Paralelamente às dificuldades para controlar a doença, o País convive com outro drama causado pela ignorância que durante anos determinou os rumos do tratamento contra a hanseníase. Trata-se da delicada e urgente questão de como dar uma condição digna de vida aos antigos pacientes confinados ao longo de décadas no que se chamava de hospitais-colônias ou leprosários. Essas instituições foram criadas a partir do final da década de 20, período em que reinava no Brasil a tese de que os pacientes deveriam ser isolados da sociedade. Era a triunfante vitória do preconceito. As tais colônias eram verdadeiras cidades. Contavam com cinemas, escolas, delegacias e, é claro, segundo as regras da discriminação, até cemitérios próprios. Os pacientes eram procurados tal qual criminosos e ali aprisionados. As edificações eram fortificações com muros e portões intransponíveis, com direito à presença de um guarda sanitário. Era ele que saía à procura de fugitivos. E, já que a vida deveria correr entre os muros das colônias, muitos doentes ali se casaram e tiveram filhos. Imediatamente após o nascimento, porém, os bebês eram levados para orfanatos. Filhos e pais podiam se encontrar apenas duas vezes por ano.

Essa política de exclusão durou até a década de 70. A partir de então, iniciou-se a implantação do tratamento feito nos postos de saúde. Seria ótimo se grande parte dos doentes tivesse para onde ir. Mas não tinha. Separados da família, do trabalho, durante anos, muitos se viram como crianças desprotegidas em meio a estranhos. Vários foram rejeitados, outros não se adaptaram à vida de liberdade. Sem outra opção, voltaram para as antigas colônias em busca de ajuda. Queriam um lugar para morar, para sobreviver.

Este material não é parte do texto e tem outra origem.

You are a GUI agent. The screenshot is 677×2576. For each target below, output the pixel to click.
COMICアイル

Hoje, segundo o Ministério da Saúde, aproximadamente 30 dessas instituições abrigam ex-doentes. Tudo de forma muito precária. Na Colônia Antônio Leite, no Amazonas, cerca de 90 casas acomodam vítimas da doença. No Rio de Janeiro, há duas em atividade, com 700 pacientes. O Instituto Estadual de Dermatologia Sanitária tem três vilas de casas geminadas e dois pavilhões, grandes enfermarias nas quais ficam os idosos. No Instituto Tavares de Macedo, em Itaboraí, cerca de 300 pessoas vivem no complexo, que conta com 100 casas e dois pavilhões. “A carga simbólica em torno da doença era tão grande que muitos doentes mudaram de nome para não prejudicar suas famílias, com as quais perderam contato”, explica Marilda Andrade, coordenadora do Programa Estadual de Hanseníase do Rio. Nesses lugares, os ex-pacientes recebem uma cesta básica do governo e aqueles que podem – e dispõem de terra – plantam algo para alimentá-los. Alguns também ganham uma aposentadoria por invalidez no valor de um salário mínimo.

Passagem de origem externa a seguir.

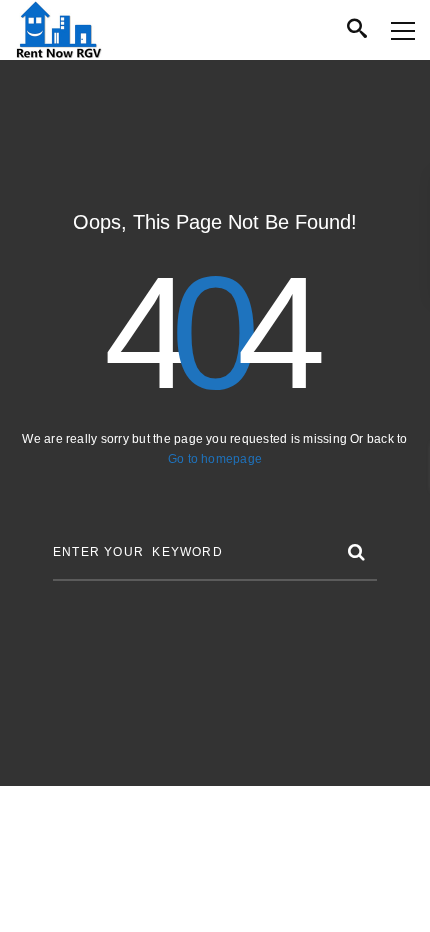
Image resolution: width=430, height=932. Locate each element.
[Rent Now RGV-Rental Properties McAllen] (58, 30)
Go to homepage (215, 459)
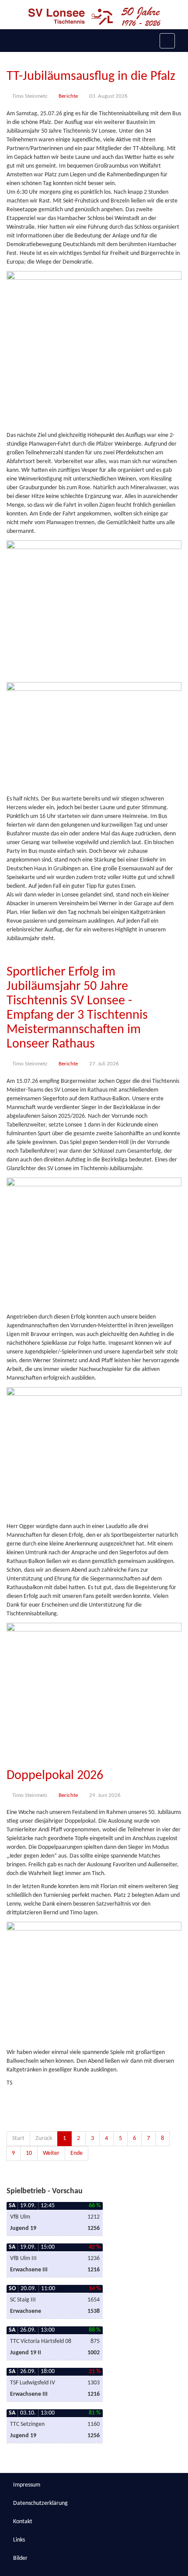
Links (19, 2540)
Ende (76, 2153)
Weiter (51, 2153)
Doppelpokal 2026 (55, 1776)
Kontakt (22, 2521)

Dificuldades – O fato de terem conseguido uma casa para ficar não significa que os doentes finalmente estejam vivendo com dignidade. Segundo o próprio secretário de Vigilância em Saúde, Jarbas Barbosa, uma vistoria feita em 30 hospitais constatou que metade deles apresentava condições quase intoleráveis de moradia. Além disso, há problemas como os que chegam aos ouvidos do presidente do Morhan, Artur Custódio de Souza. “Recentemente, por exemplo, recebi uma denúncia de fornecimento de comida estragada a uma dessas ex-colônias”, conta. Em algumas instituições, a situação é ainda mais dramática. Falta o mínimo, como um prato de arroz, feijão e um bife. As dificuldades também se estendem à assistência médica dispensada aos pacientes, muitos dos quais portadores de seqüelas que os impedem de se locomover. “Muitas vezes, faltam profissionais habilitados a oferecer atendimento especializado”, informa Souza. Como se vê, ainda há muito o que fazer por esses doentes. A primeira coisa é lembrar que eles existem, já que hoje estão esquecidos, e, na prática, entregues à própria sorte. A segunda é começar a oferecer assistência, respeito e carinho.

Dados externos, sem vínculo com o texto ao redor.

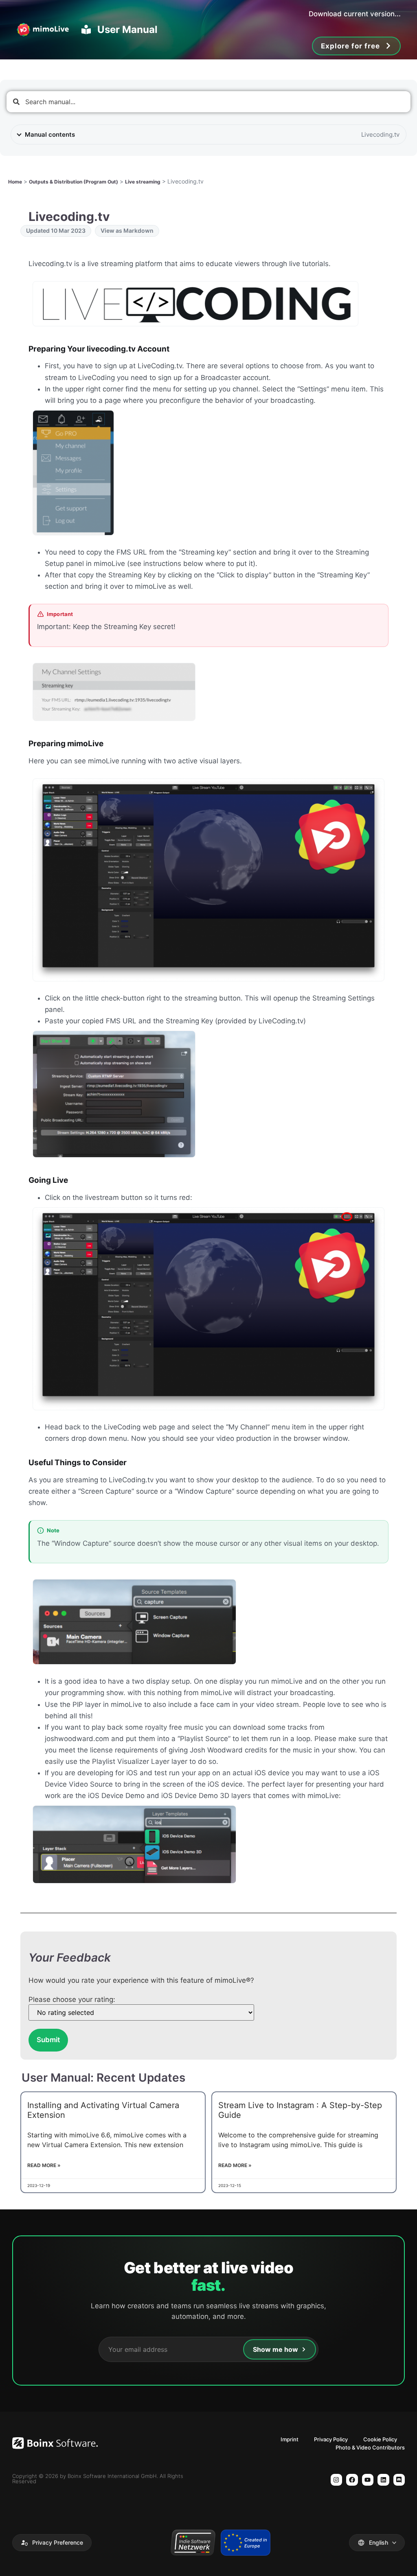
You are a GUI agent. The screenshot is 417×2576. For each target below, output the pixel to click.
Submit (48, 2040)
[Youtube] (368, 2480)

* O fotográfo Anderson Schneider, 31 anos, viajou durante três meses para fazer um trabalho nos hospitais-colônias para portadores de hanseníase. Visitou os Estados do Ceará, Piauí, Maranhão, Pará, Amazonas e Rio de Janeiro e voltou com um ensaio esplêndido e dramático. No começo, diz, teve algum sentimento de medo, que passou rapidamente no convívio com brasileiros sofridos e maltratados. Essas pessoas apagadas do mapa habitualmente não se deixam fotografar.